河口恭吾:やっぱ(性格的を鑑みて)時代に逆行してるから、ケータイ小説なんて読まないでしょ?
三日月:ぜんぜん読まないですね。あれはダメですね。文章じゃないし。
河口恭吾:ダメですか!(笑)
三日月:1ページとか2ページ読んだんですけど、まず本なのに横書きっていうのがダメで。
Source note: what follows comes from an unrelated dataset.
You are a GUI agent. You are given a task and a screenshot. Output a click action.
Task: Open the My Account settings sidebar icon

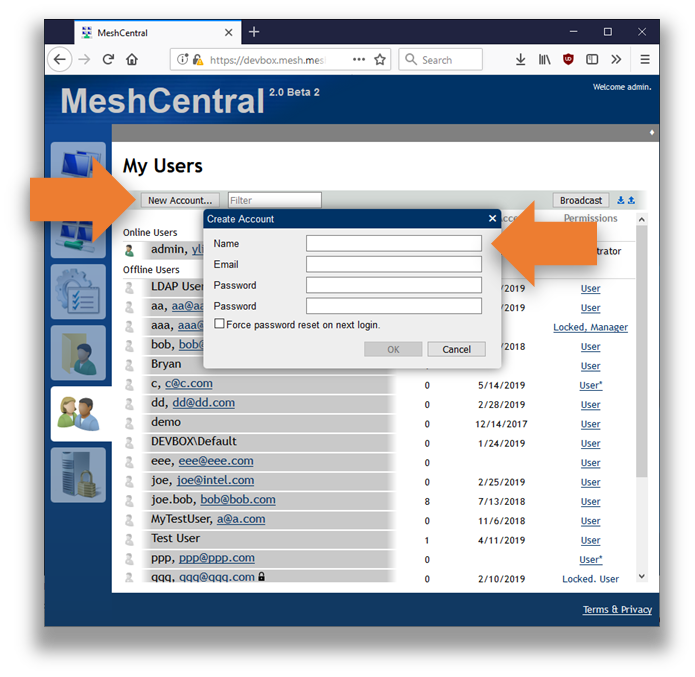(78, 292)
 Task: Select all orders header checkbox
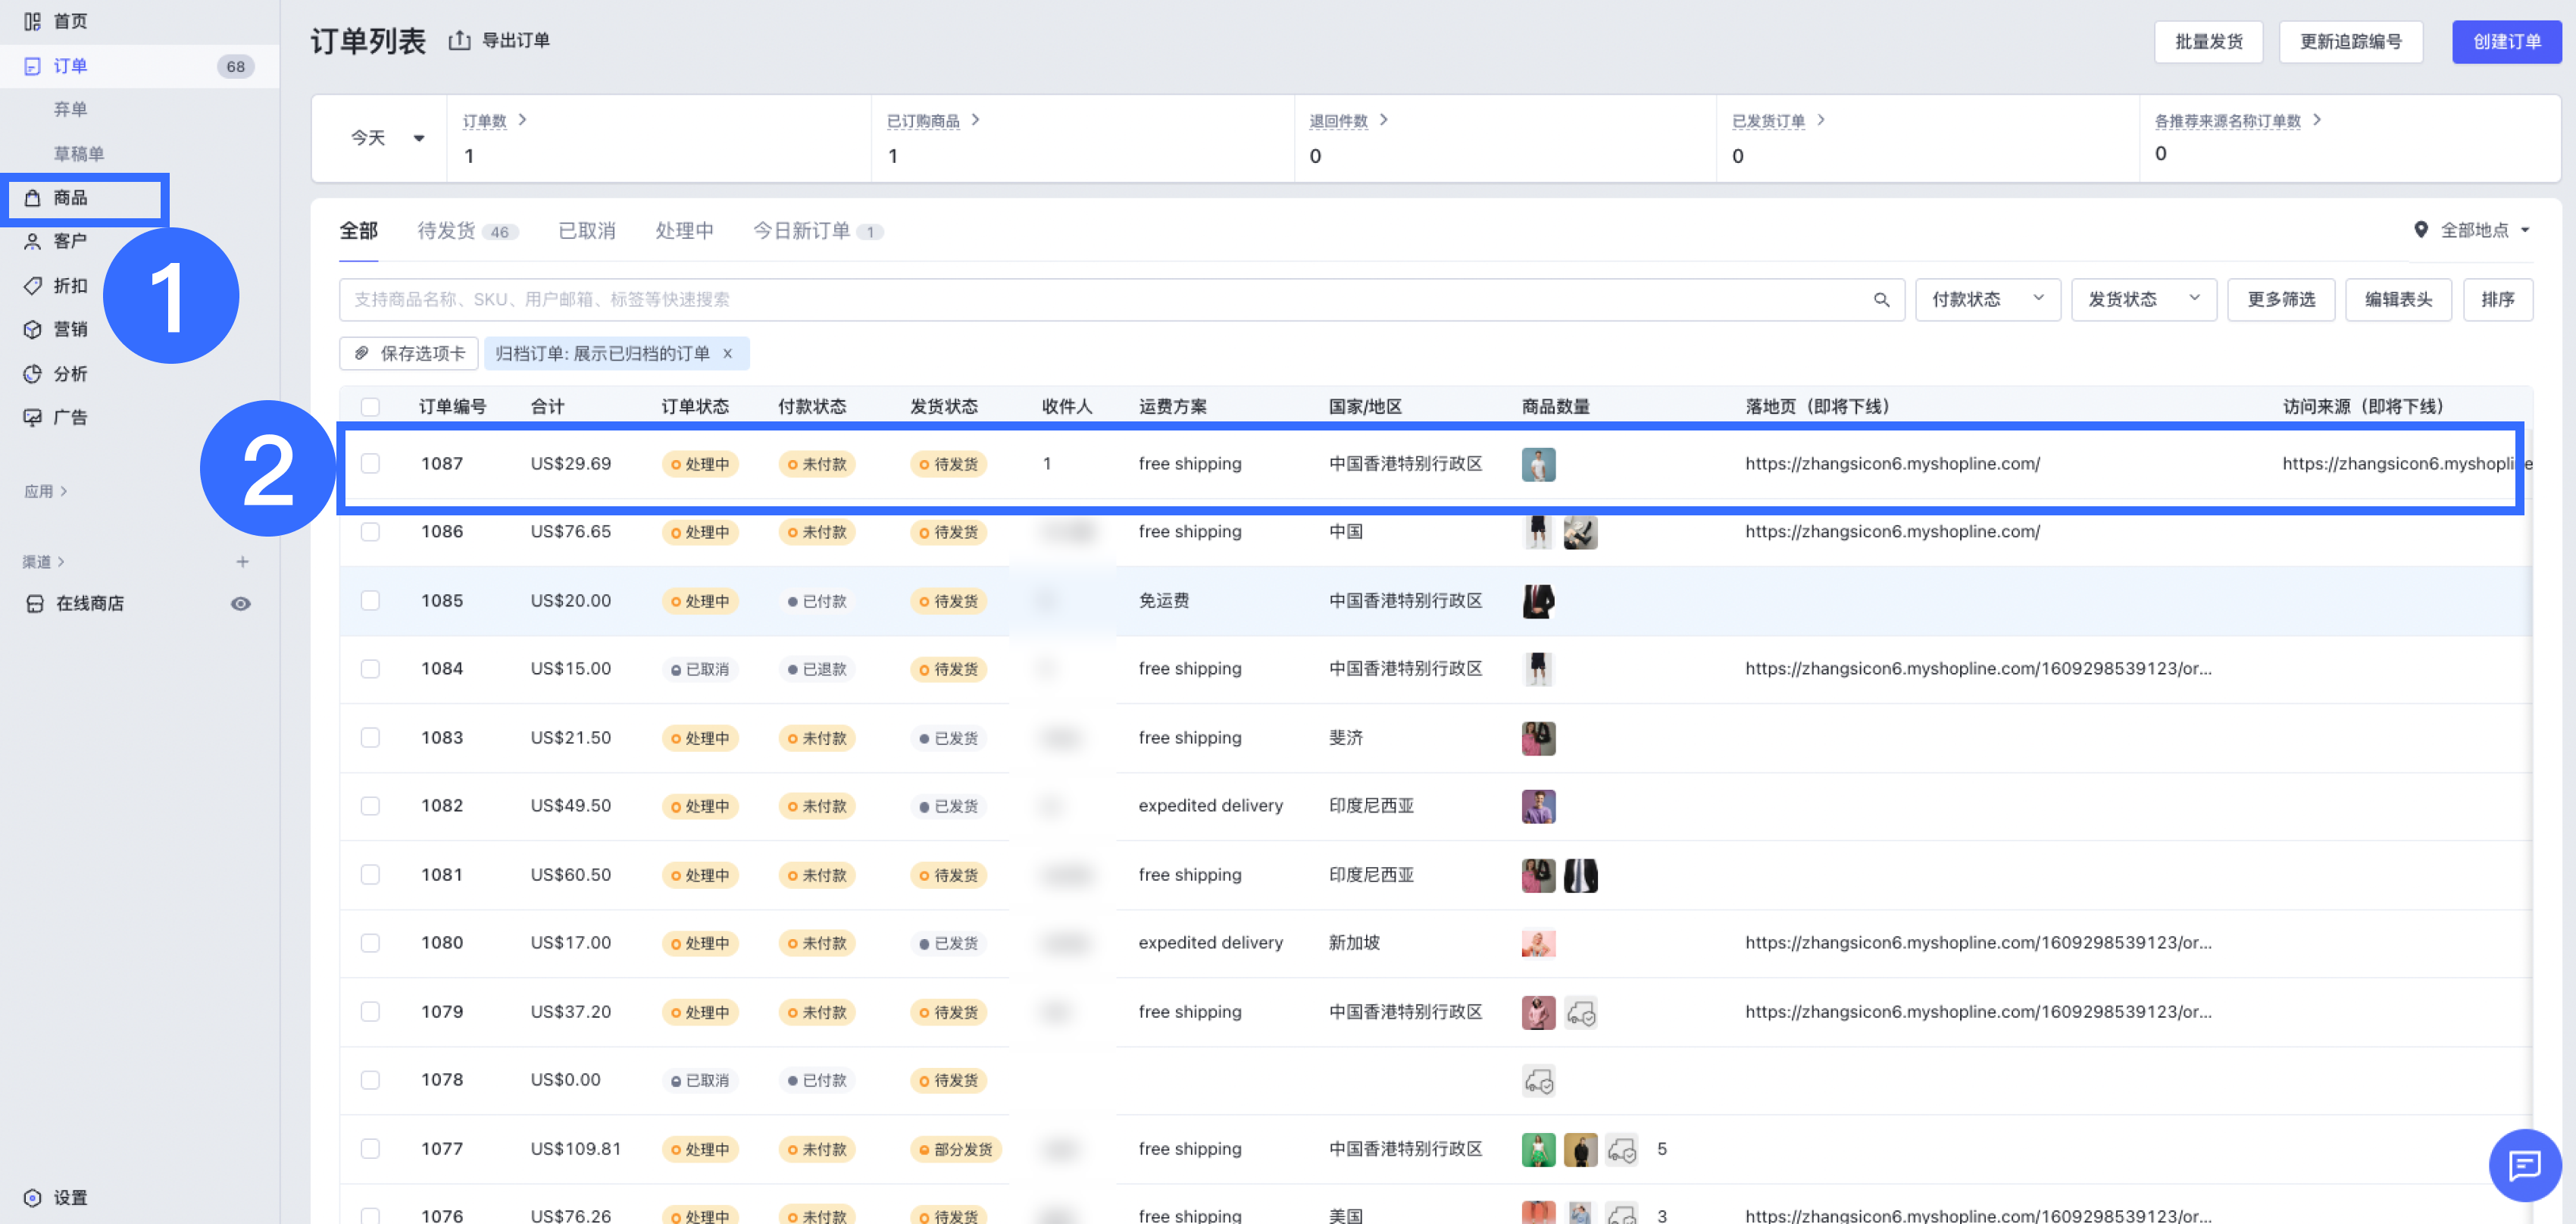tap(370, 407)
あと文章が1ページに数行しか書いてないのとかあって、え?ってなって。
河口恭吾:じゃあ好きな作家さんとかいる?
三日月:さくらももこが好きです。
河口恭吾:ちびまる子ちゃんの人だ。
三日月:ぜんぜんアニメと違う感じで、エッセイとかすごく面白いです。
河口恭吾:そうなんだー。三日月さんて、もうすごいいっぱい詞を書いている人なのかなぁと
思ってたらぜんぜんそんなことないんだよね。
三日月:はい。ぜんぜん書かないですね。
河口恭吾:で、これきっかけでなんか書いてみようっていう感じでも特にない?
三日月:うーん、
河口恭吾:や、ぜんぜんいいんだけどね、なんかね、もったいないっていうか。
三日月:書いてこなかったというか、こう何か見て、ぽんとこういう感じの詞にしたらいいなって
いうのはよく思ったりはするけど、それを特にメモにとったりはしないですね。
河口恭吾:せっかく才能あるからそれを伸ばしていって、や、これでプロになるとかじゃなくて、
ずっと伸ばしていったらなんていうかいいことがありそうな気がしますよ(笑)
三日月:いいことが(笑)書いてみたいっていうのはありますけどね。
河口恭吾:もし本人にその気があるなら、どんどんやったほうがまた違う人生の扉が開くような
気がする。ただこれがね、プロの作詞家に・・・とかって話になると、いろんな大人がいろんな
ことを言ってくるから、せっかくこういう繊細な世界観っていうのが、曲としてまとまっていく
過程で、だんだんつまらないものになりがちだったりするじゃないですか。
――――(三日月さんの感性を)そのまんま生かしていきたいって感じですか?
河口恭吾:そのまんま、っていうか・・・でもいろいろ踏んだり蹴ったりされながらたくましく
育っていくっていう人が本物のアーティストになれるとも思うので・・・絶対光るものは
持っていると思うし、やりたいっていう気持ちがあるんだったら積極的にやるといいと思います。
三日月:ありがとうございます。
河口恭吾:メロが先にあって、そこに言葉をはめていく作業、っていうのはやったことありますか?
三日月:同時進行って感じですか?友達とふざけて作ったのならありますけど。
河口恭吾:洋楽とか、ありものの曲を替え歌みたいにしてみたらいいと思う。
俺はやったことないんだけど(笑)
三日月:あー、そういうのよく聞きますね。